Although human eyes lack a tapetum lucidum, they still exhibit a weak reflection from the choroid, as can be seen in photography with the red-eye effect and with near-infrared eyeshine.[15] [16] Another effect in humans and other animals that may resemble eyeshine is leukocoria, which is a white shine indicative of abnormalities such as cataracts and cancers.
Cats and dogs with a blue eye color may display both eyeshine and red-eye effects. Both species have a tapetum lucidum, so their pupils may display eyeshine. Individuals with heterochromia may display red eyeshine in the blue eye and other-colored eyeshine in the other eye. These include odd-eyed cats and bi-eyed dogs. The red-eye effect is independent of the eyeshine.
Most species of spider also have a tapetum, which is located only in their smaller, lateral eyes; the larger central eyes have no such structure.
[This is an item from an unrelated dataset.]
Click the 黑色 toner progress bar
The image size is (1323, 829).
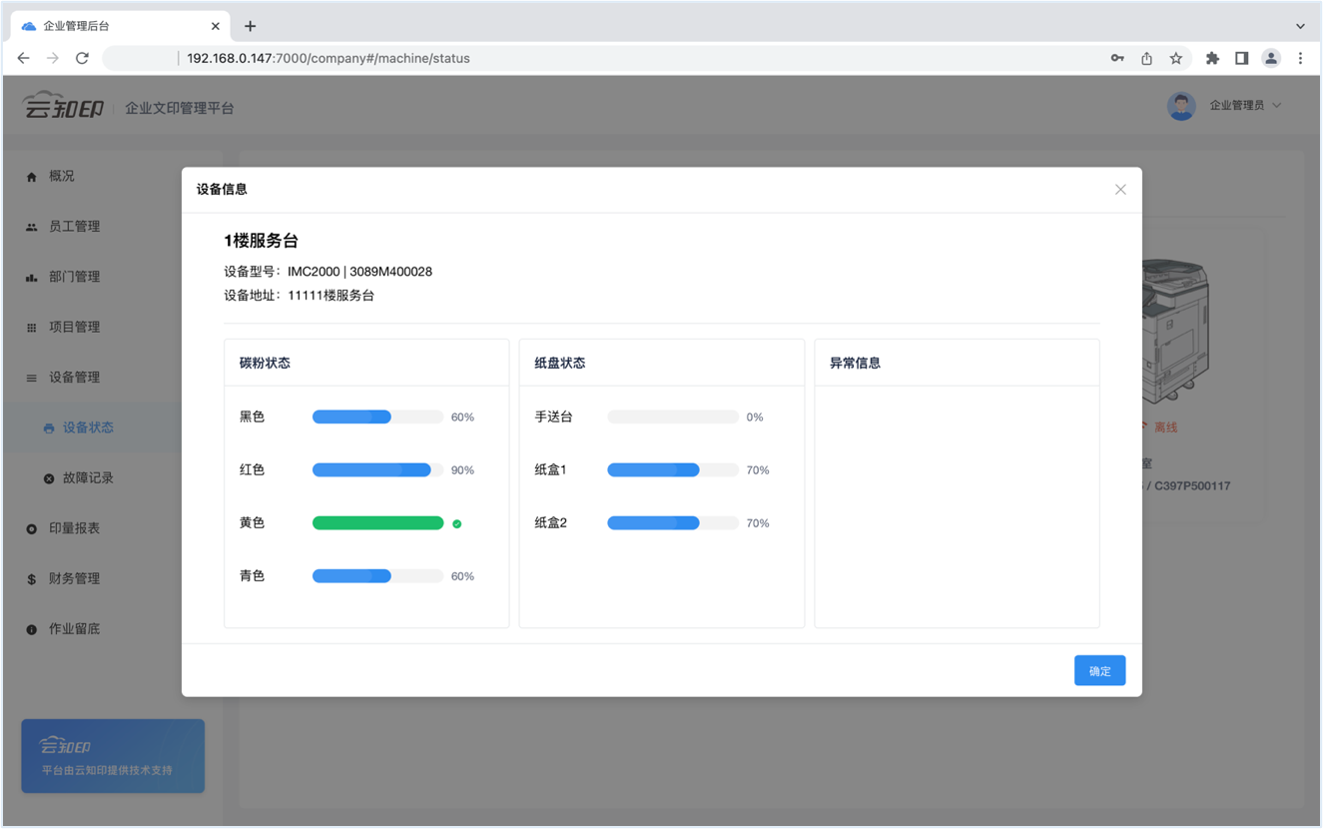pos(377,417)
This consists of reflective crystalline deposits and is thought to have a similar function to the structure of the same name in vertebrates. Four general patterns can be distinguished in spiders:[17]
Humans can scan for eyeshine to detect and identify the species of animals in the dark and deploy search dogs and search horses at night. The color corresponds approximately to the type of tapetum lucidum, with some variation between species.
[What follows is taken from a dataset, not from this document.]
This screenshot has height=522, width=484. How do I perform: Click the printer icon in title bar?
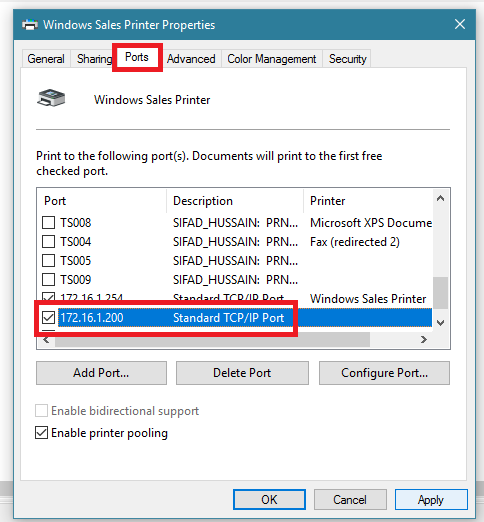point(30,25)
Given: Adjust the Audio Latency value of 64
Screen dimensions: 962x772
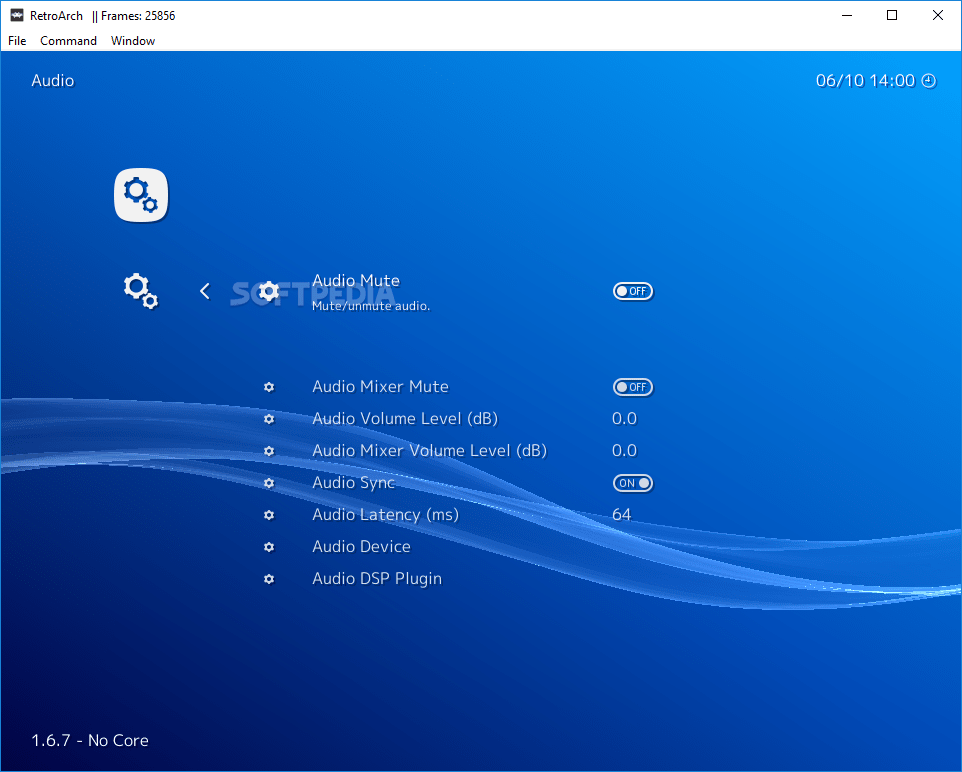Looking at the screenshot, I should pyautogui.click(x=622, y=515).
It has been speculated that some flashlight fish may use eyeshine both to detect and to communicate with other flashlight fish.[18] American scientist Nathan H. Lents has proposed that the tapetum lucidum evolved in vertebrates, but not in cephalopods, which have a very similar eye because of the backwards-facing nature of vertebrate photoreceptors. The tapetum boosts photosensitivity under conditions of low illumination, thus compensating for the suboptimal design of the vertebrate retina.[19]
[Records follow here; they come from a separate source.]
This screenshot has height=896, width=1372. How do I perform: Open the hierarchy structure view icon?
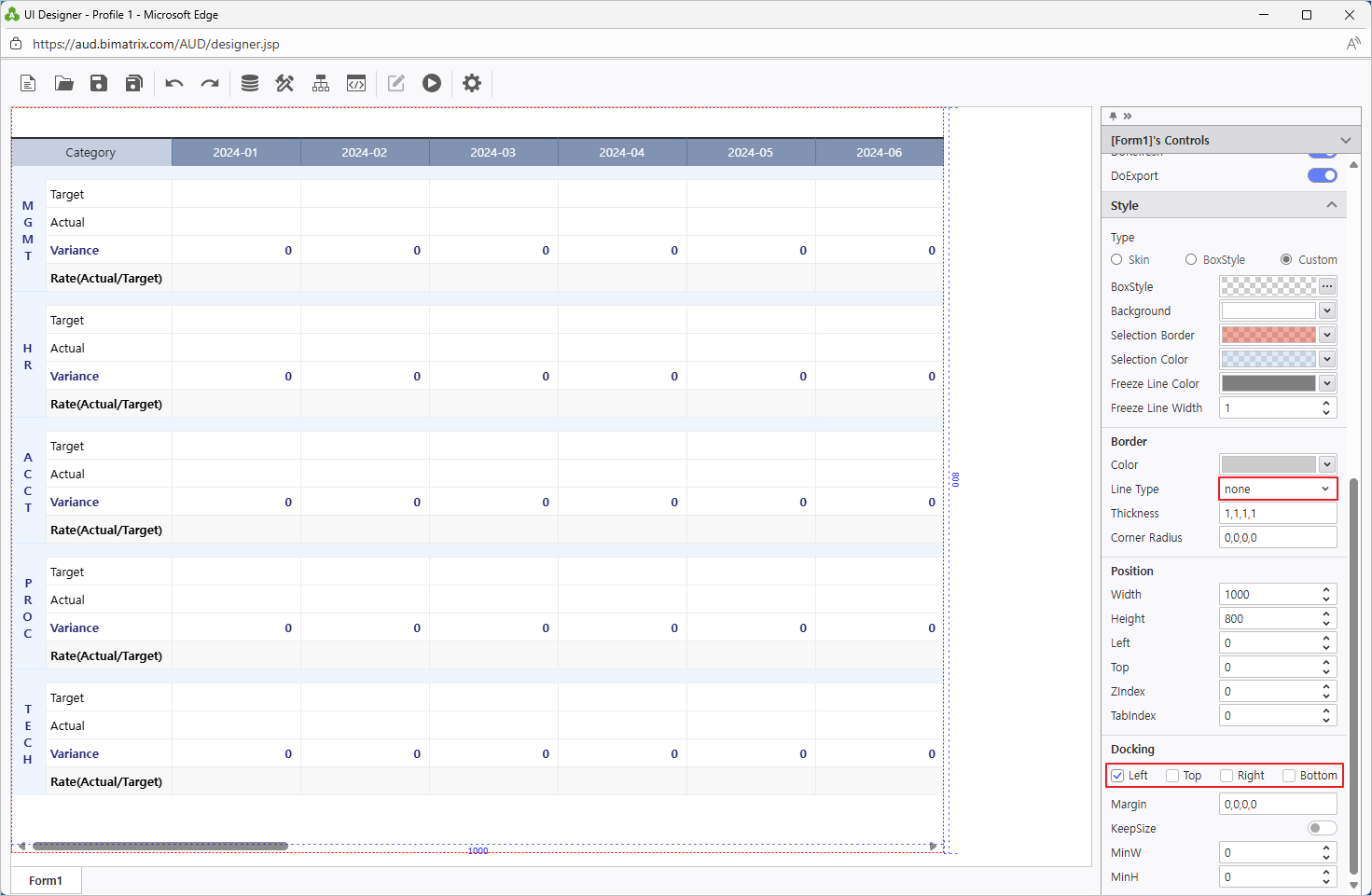click(x=320, y=83)
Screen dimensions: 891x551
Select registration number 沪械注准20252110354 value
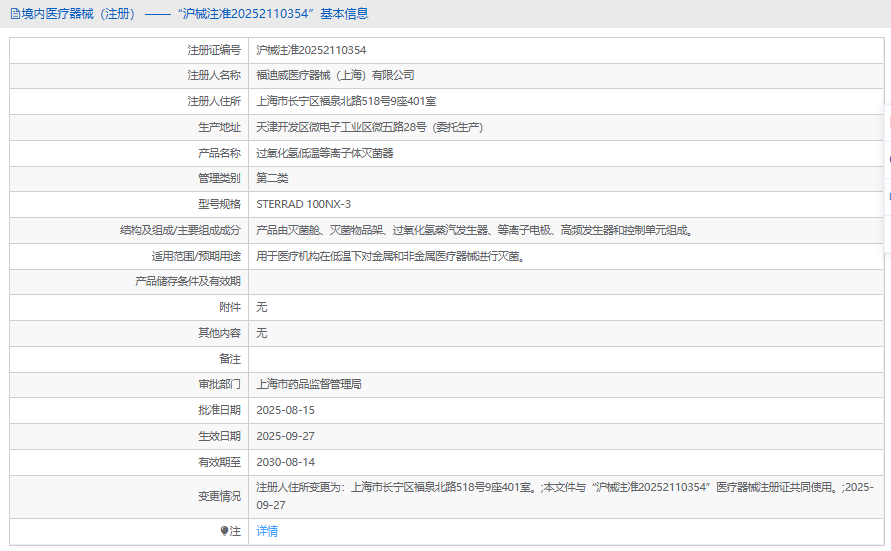[x=311, y=50]
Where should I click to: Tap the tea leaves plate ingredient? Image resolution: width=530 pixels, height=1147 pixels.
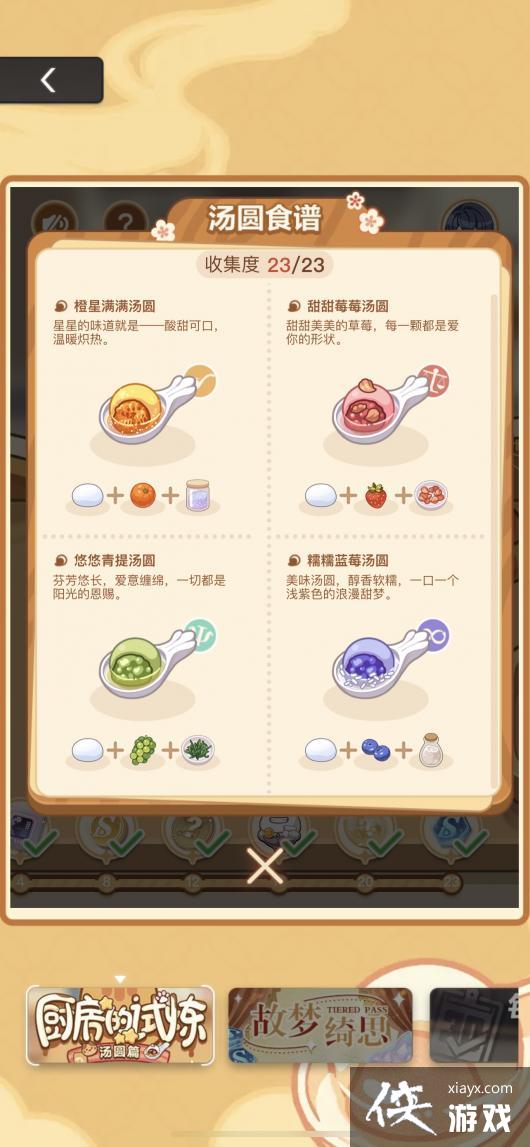tap(197, 751)
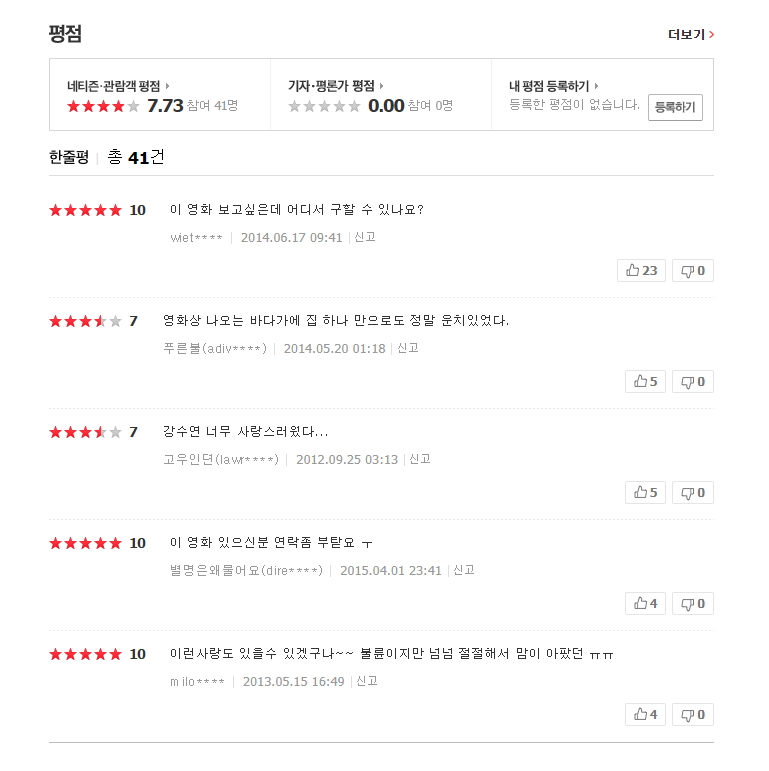Like the wiet**** review with 23 likes

pyautogui.click(x=644, y=271)
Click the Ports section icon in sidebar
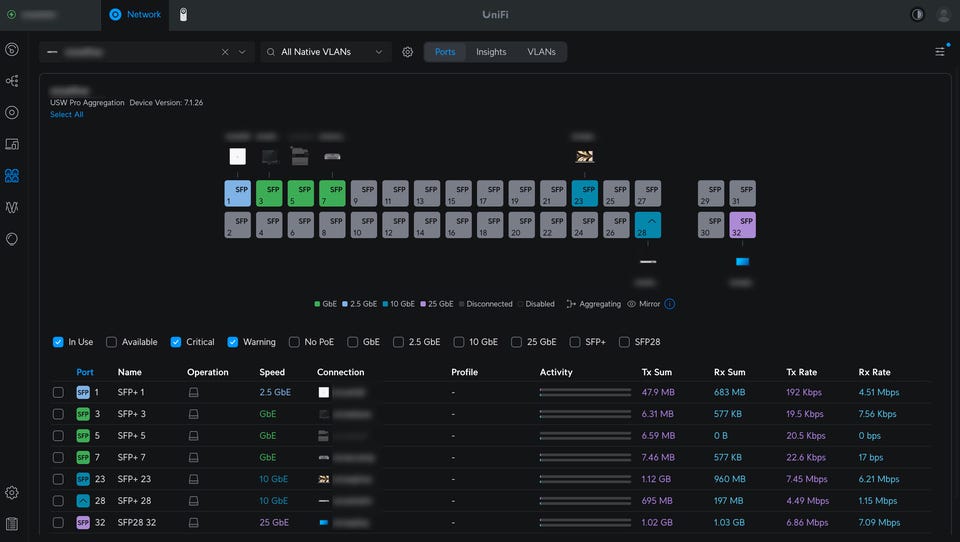Viewport: 960px width, 542px height. (x=12, y=176)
Traditionally, it has been difficult to take retinal images of animals with a tapetum lucidum because ophthalmoscopy devices designed for humans rely on a high level of on-axis illumination.[20] This kind of illumination causes backscatter when it interacts with the tapetum. New devices with variable illumination can make this possible, however.
In dogs, certain drugs are known to disturb the precise organization of the crystals of the tapetum lucidum, thus compromising the dog's ability to see in low light. These drugs include ethambutol, macrolide antibiotics, dithizone, antimalarial medications, some receptor H2-antagonists, and cardiovascular agents. The disturbance "is attributed to the chelating action which removes zinc from the tapetal cells."[21]